> [INSTRUCTIONS TO FOLLOW] Whatever pictures the entries hold, omit them, and output exactly the lines from the one containing "1347x896 pixels." through the final line.

■ ■ ■

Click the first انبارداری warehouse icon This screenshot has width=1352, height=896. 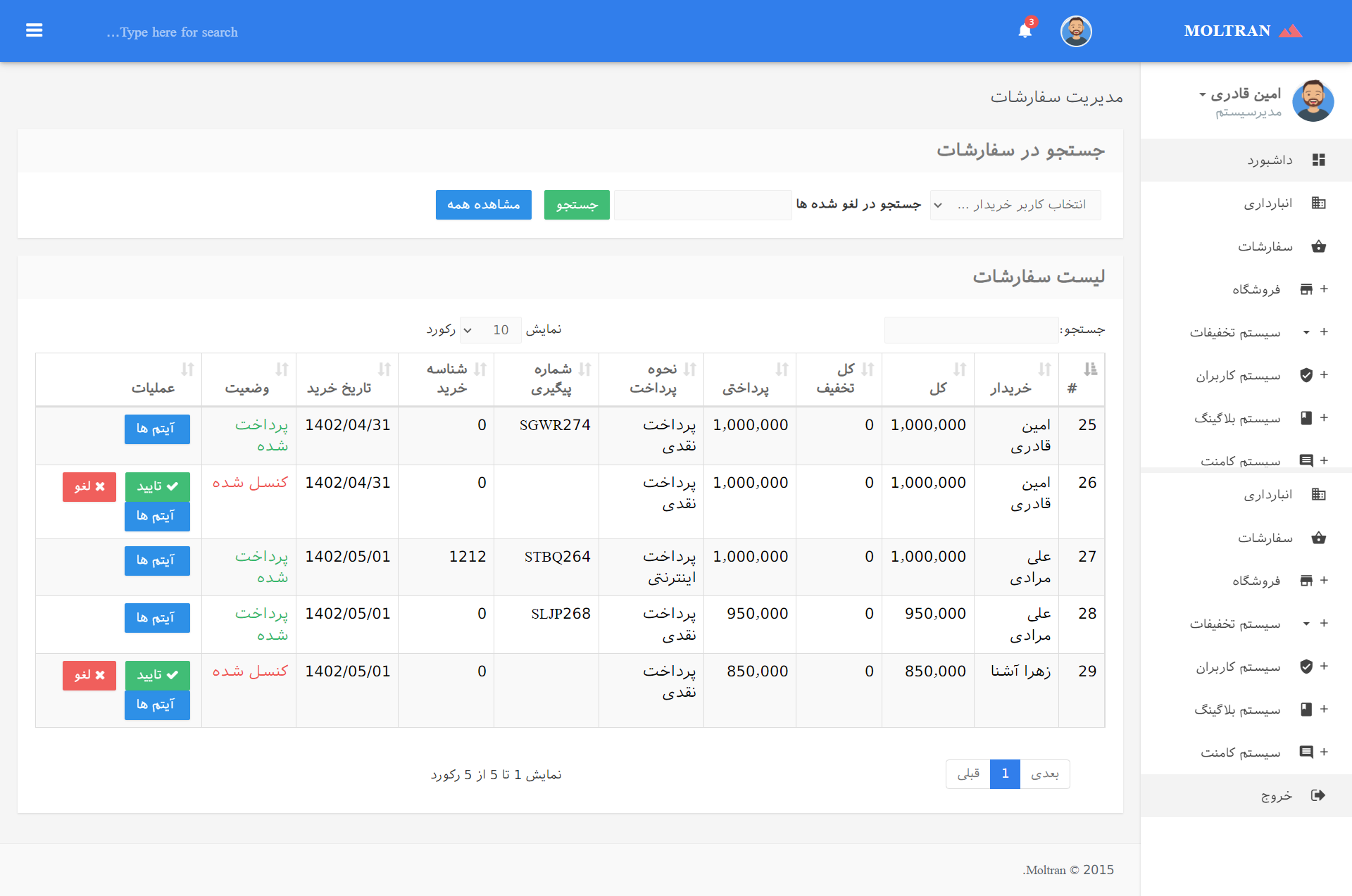(1318, 203)
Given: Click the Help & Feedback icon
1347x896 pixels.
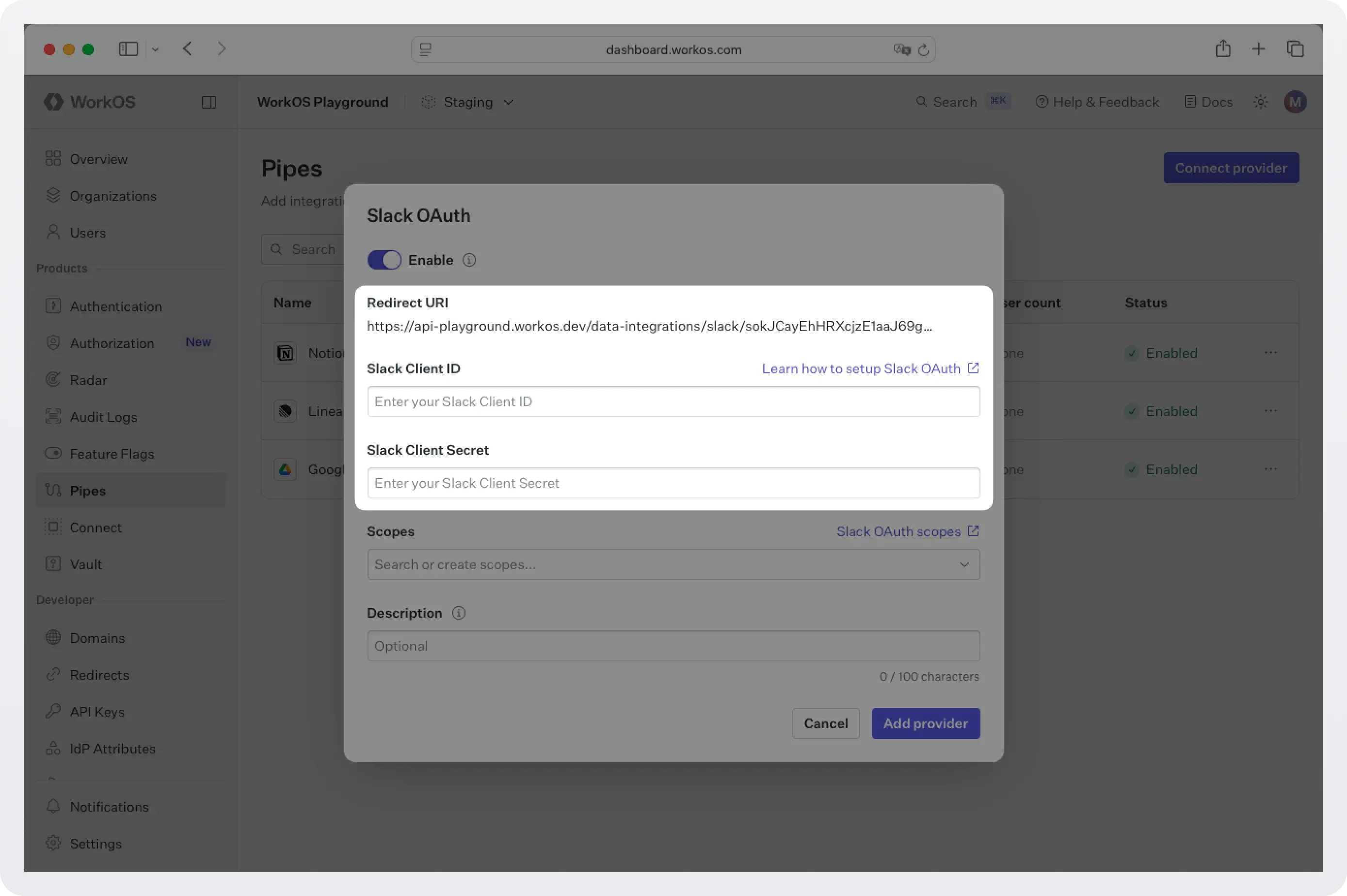Looking at the screenshot, I should pos(1042,102).
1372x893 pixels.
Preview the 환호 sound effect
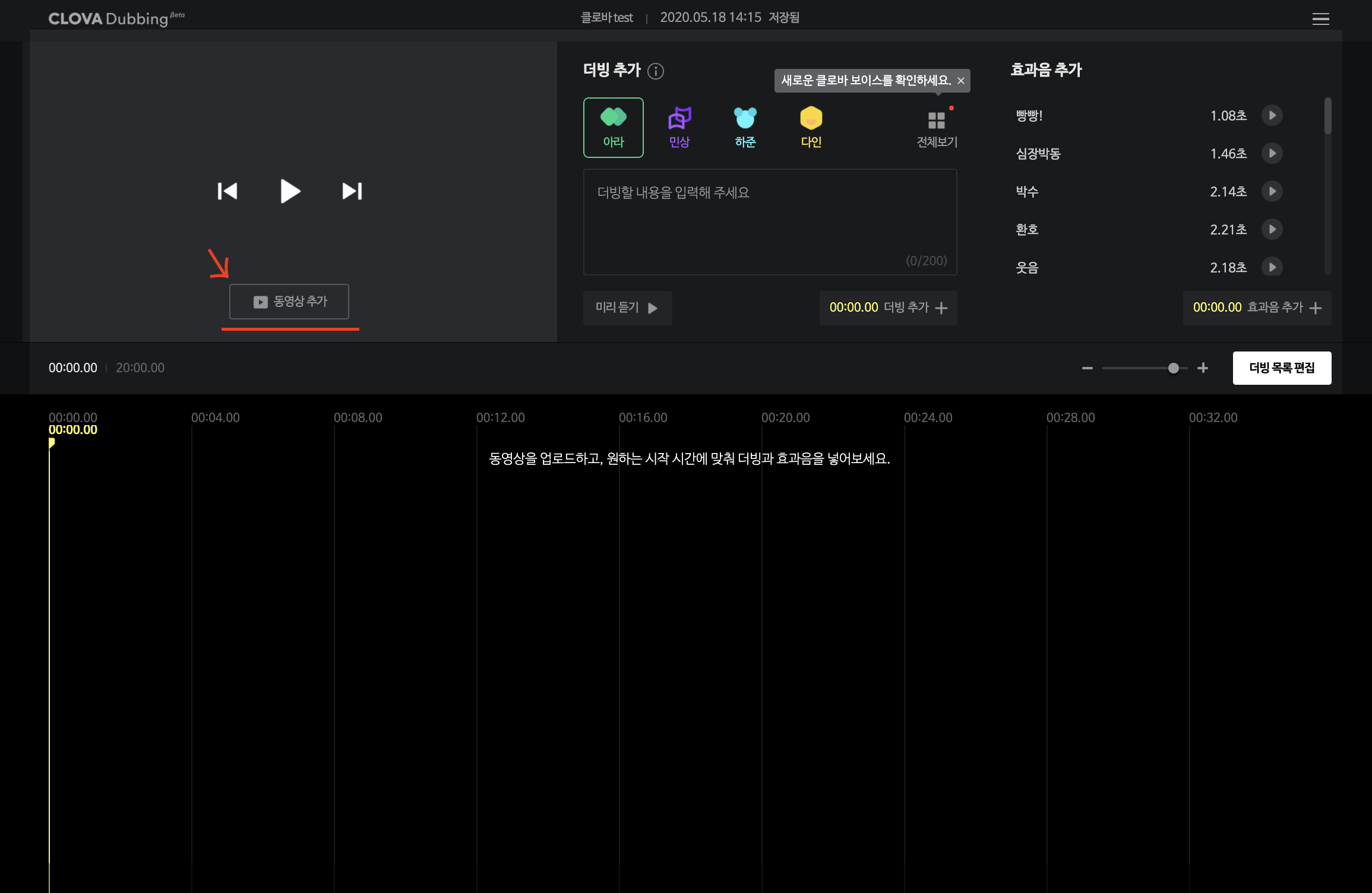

■ ■ ■

> [SOLUTION FOR THIS EXERCISE]
1347x896 pixels.
Looking at the screenshot, I should pos(1042,102).
1372x893 pixels.
Preview the 환호 sound effect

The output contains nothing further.